• **Input records**

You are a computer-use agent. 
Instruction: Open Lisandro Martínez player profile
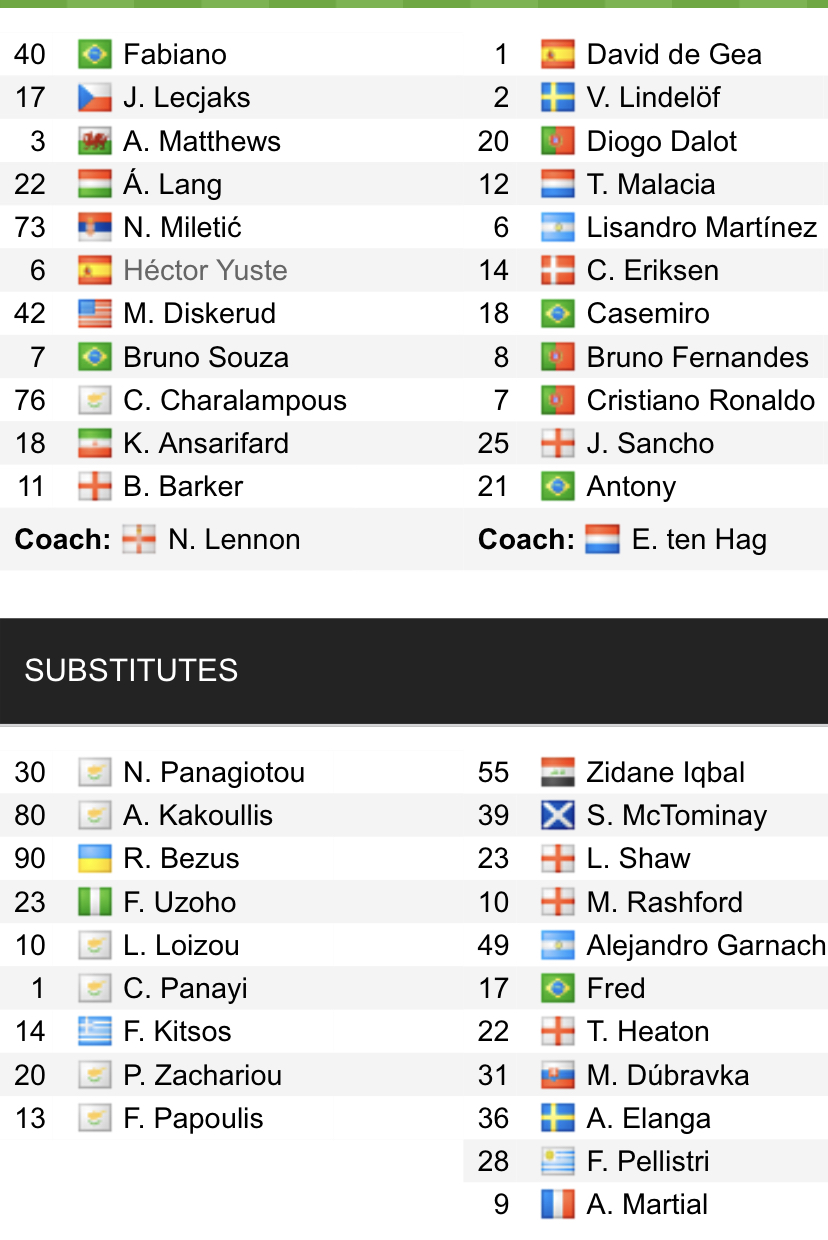pyautogui.click(x=701, y=227)
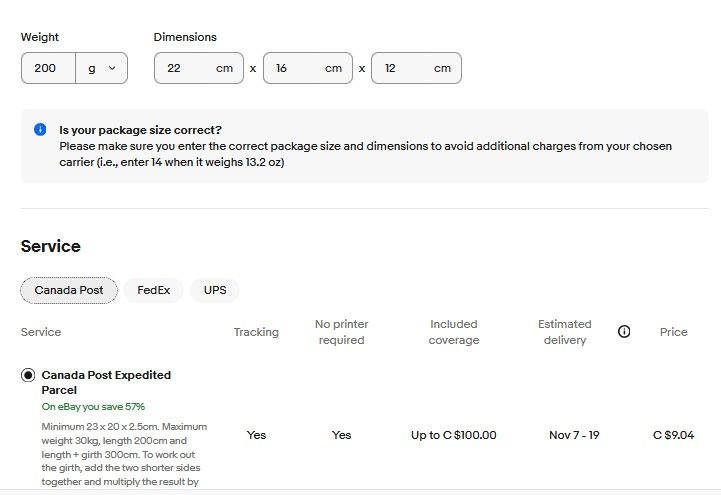721x495 pixels.
Task: Click the second dimension field with 16 cm
Action: (x=307, y=68)
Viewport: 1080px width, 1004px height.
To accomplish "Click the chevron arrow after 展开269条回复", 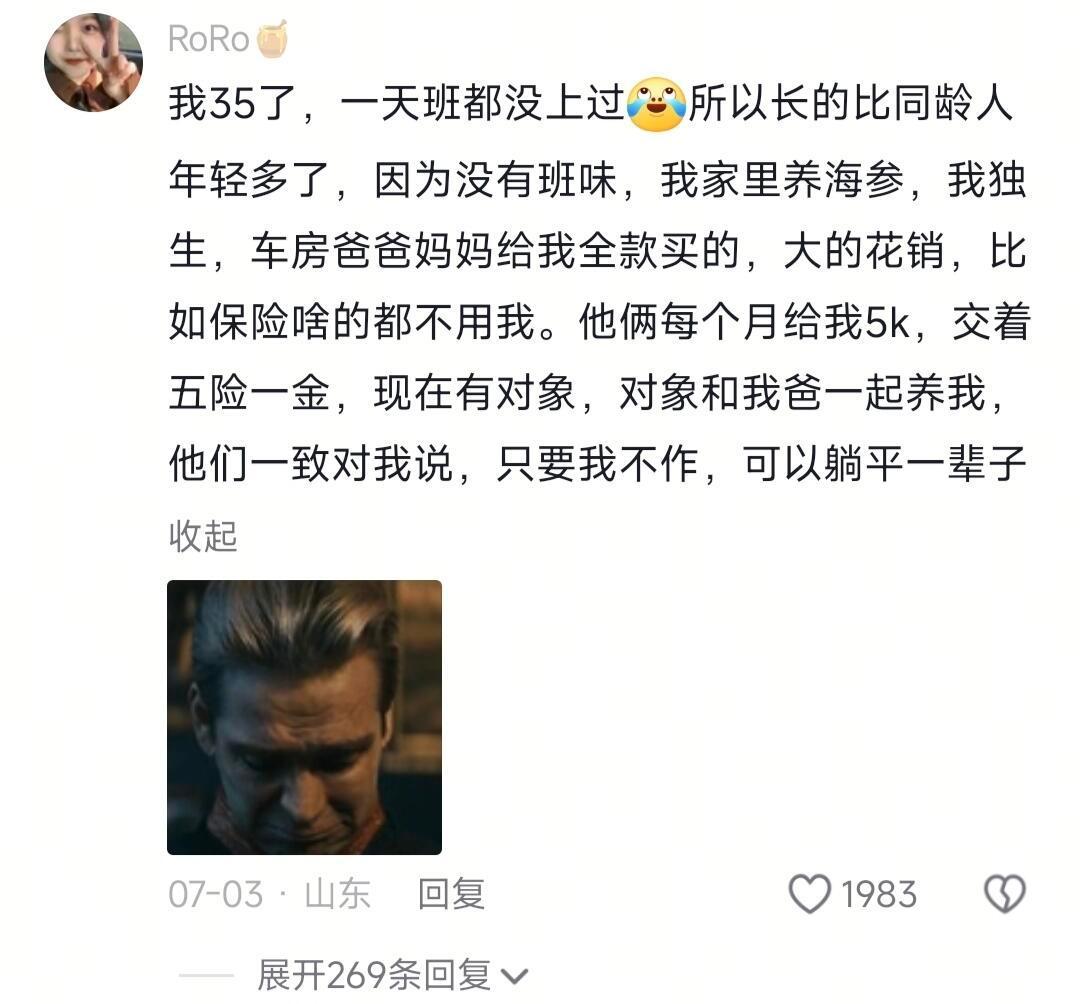I will (x=515, y=976).
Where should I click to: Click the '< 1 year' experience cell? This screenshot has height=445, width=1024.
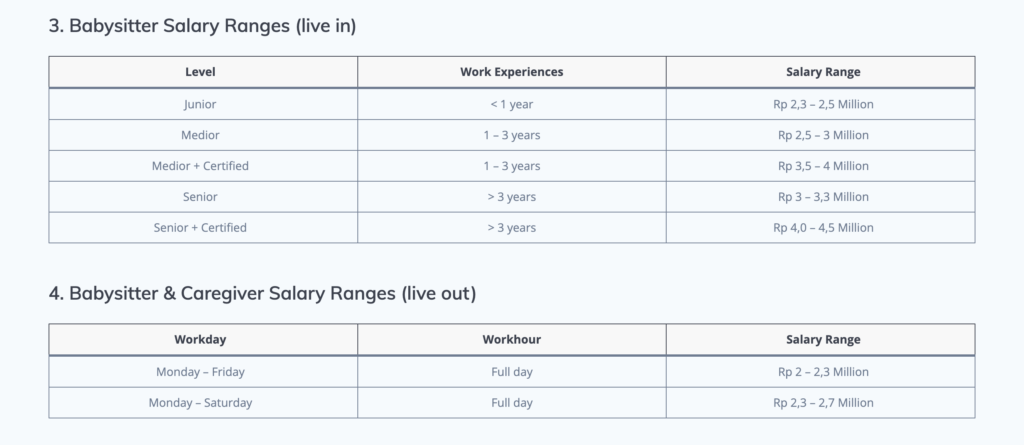click(511, 104)
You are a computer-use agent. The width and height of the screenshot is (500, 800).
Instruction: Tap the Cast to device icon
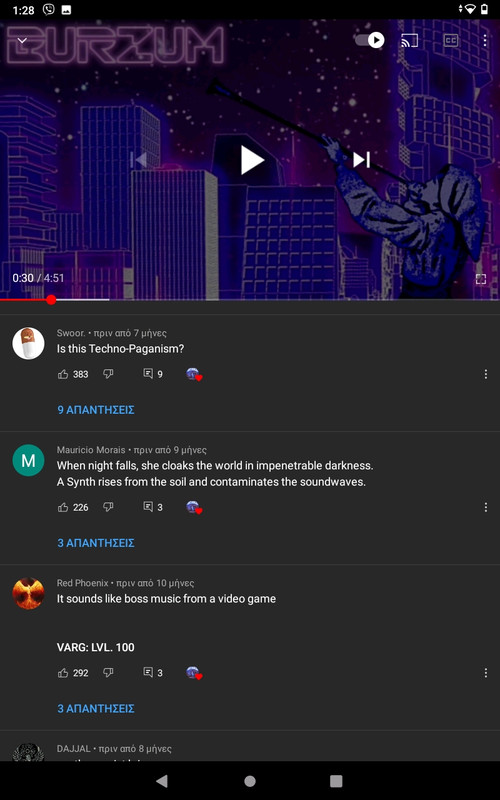click(x=409, y=40)
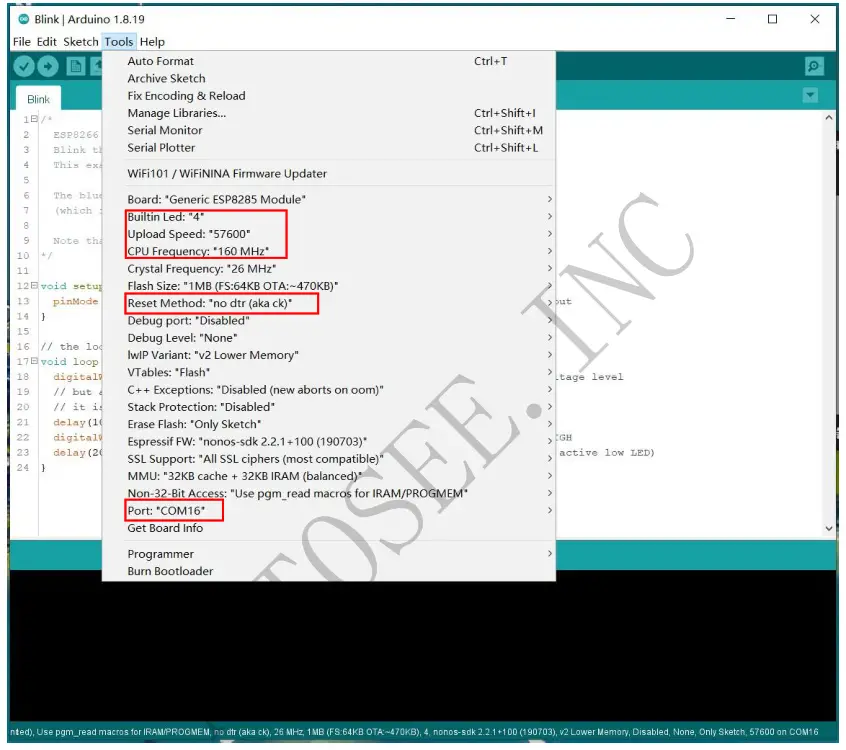This screenshot has width=846, height=750.
Task: Open the Help menu
Action: click(x=152, y=41)
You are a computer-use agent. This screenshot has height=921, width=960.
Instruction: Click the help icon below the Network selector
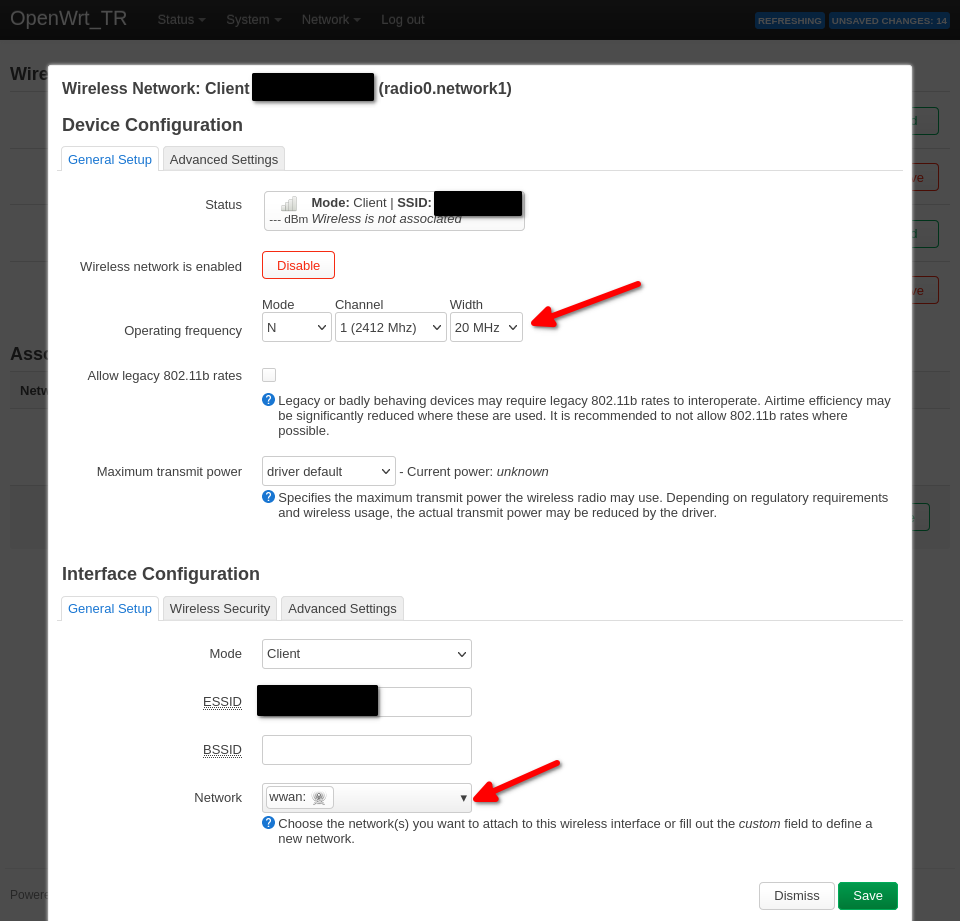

• **Activity**
Copy the lines of the entries above that mention "computer".

• **Written reply**
You are a computer-use agent. 
You are a computer-use agent. The width and height of the screenshot is (500, 800).
You are a computer-use agent. This screenshot has height=921, width=960.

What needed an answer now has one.